118 Ill. App. 3d 474 | Ill. App. Ct. | 1983

JUSTICE JOHNSON

delivered the opinion of the court:

Defendant, Leon Dunagan, was charged by indictment with the December 26, 1971, murder of Oscar Tucson Boyd. During a jury trial on the charge, defense counsel made an oral motion to quash defendant’s arrest and suppress evidence, particularly an inculpatory statement made to police officers after defendant’s arrest. The motion was heard and denied. Defendant was subsequently convicted of the offense (Ill. Rev. Stat. 1969, ch. 38, par. 9 — 1(a)) and sentenced to a term of not less than 50 nor more than 100 years in the Illinois Department of Corrections. The conviction was affirmed on appeal to this court (People v. Dunagan (1979), 71 Ill. App. 3d 972, 389 N.E.2d 1261, vacated (1980), 446 U.S. 905, 64 L. Ed. 2d 257, 100 S. Ct. 1829); defendant’s petition for leave to appeal to the Illinois Supreme Court was denied.

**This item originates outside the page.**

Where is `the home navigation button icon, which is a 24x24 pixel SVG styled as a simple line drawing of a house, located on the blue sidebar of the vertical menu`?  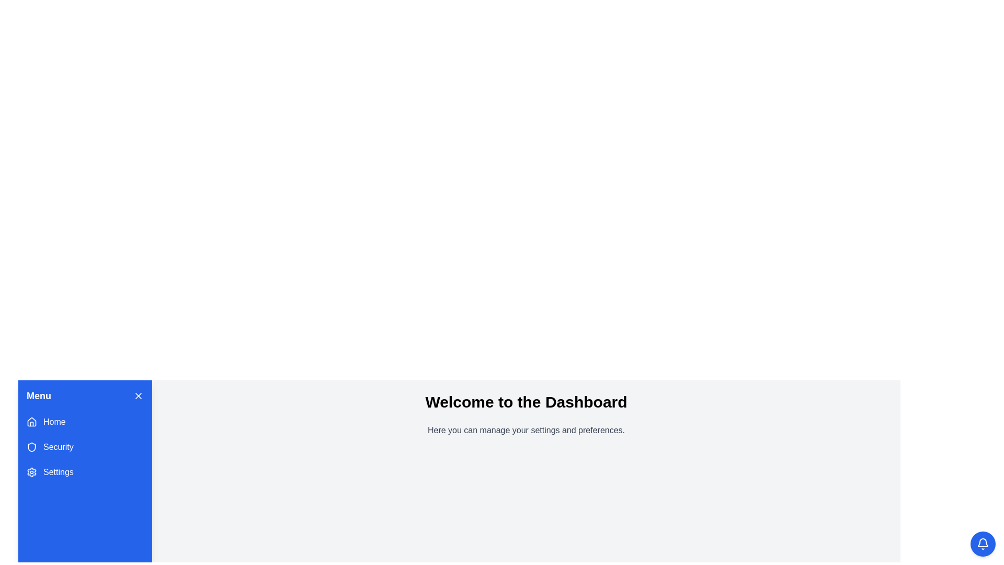
the home navigation button icon, which is a 24x24 pixel SVG styled as a simple line drawing of a house, located on the blue sidebar of the vertical menu is located at coordinates (32, 421).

Defendant petitioned the United States Supreme Court for a writ of certiorari, and on April 21, 1980, that court ordered that the judgment of the Illinois appellate court be vacated and the cause be remanded for further consideration in light of the decision in Payton v. New York (1980), 445 U.S. 573, 63 L. Ed. 2d 639, 100 S. Ct. 1371. In accordance with that order, on December 9, 1980, this court vacated the judgment of the circuit court of Cook County and remanded the cause for further consideration in light of the decision in Payton.

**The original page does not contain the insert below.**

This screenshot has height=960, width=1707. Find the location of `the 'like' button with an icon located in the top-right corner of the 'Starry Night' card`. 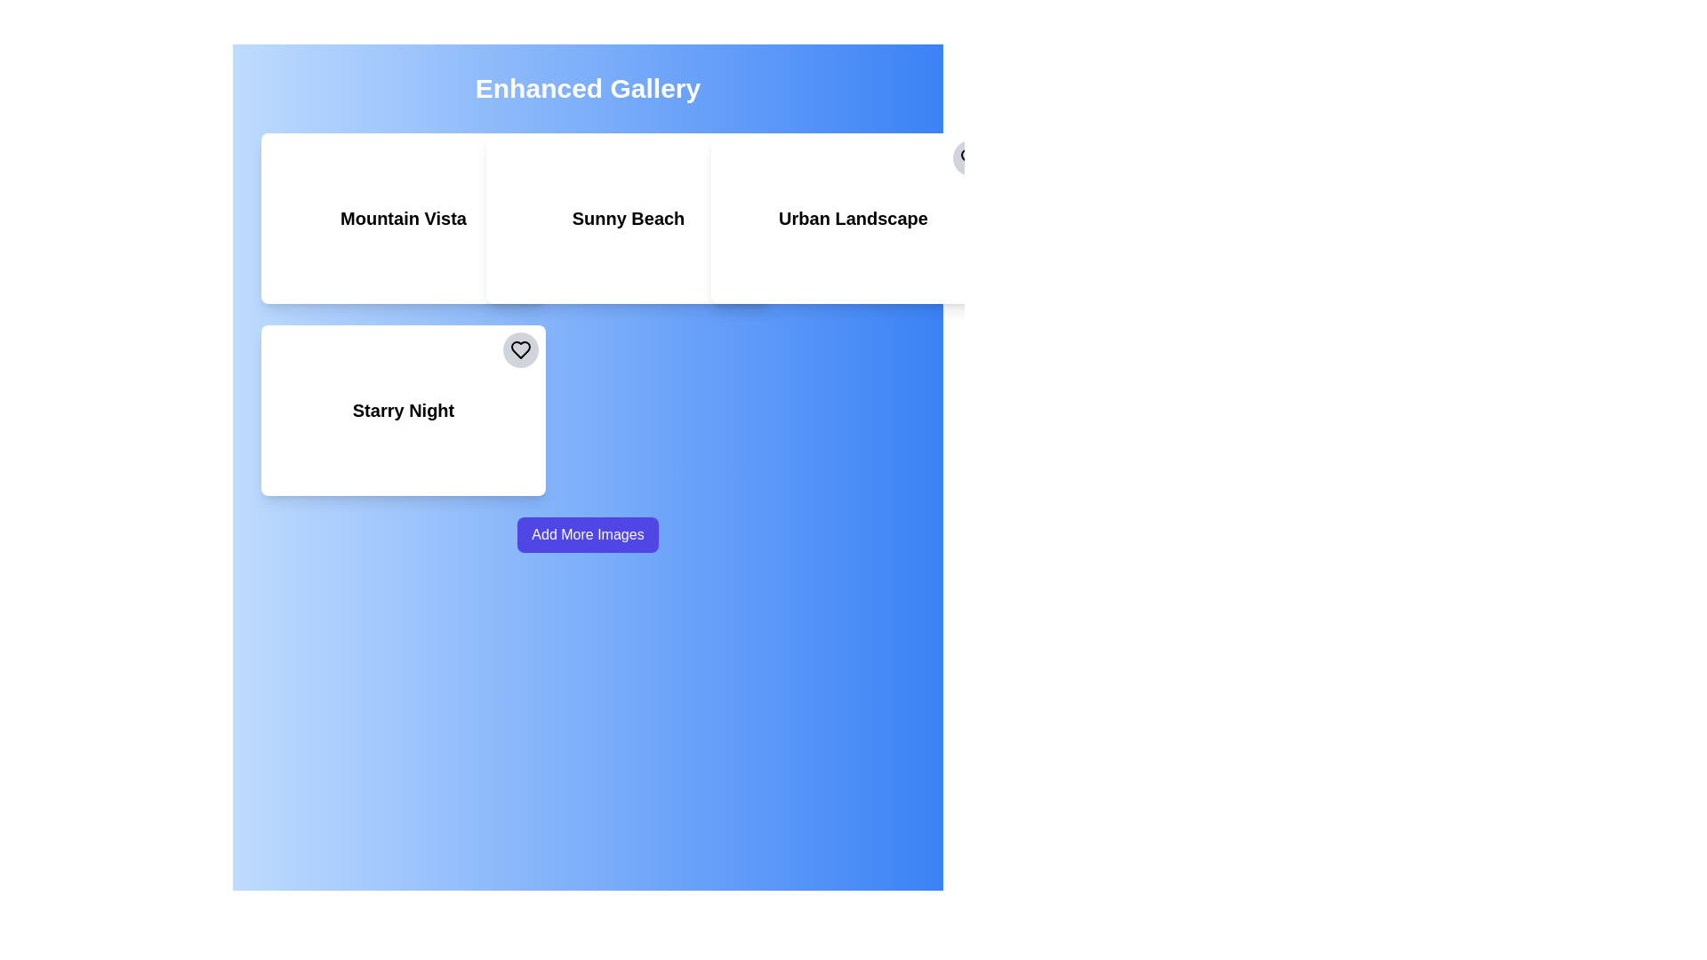

the 'like' button with an icon located in the top-right corner of the 'Starry Night' card is located at coordinates (519, 349).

A new hearing on defendant’s motion to quash his arrest and suppress evidence commenced on March 16, 1981. At that suppression hearing, the State stipulated that defendant’s arrest occurred on December 28, 1971, at approximately 9:50 p.m., in apartment 1002 of a Chicago Housing Authority building located at 6215 South Wabash Avenue. Defendant’s arrest was carried out without a warrant. Defense counsel conceded that probable cause existed for the arrest.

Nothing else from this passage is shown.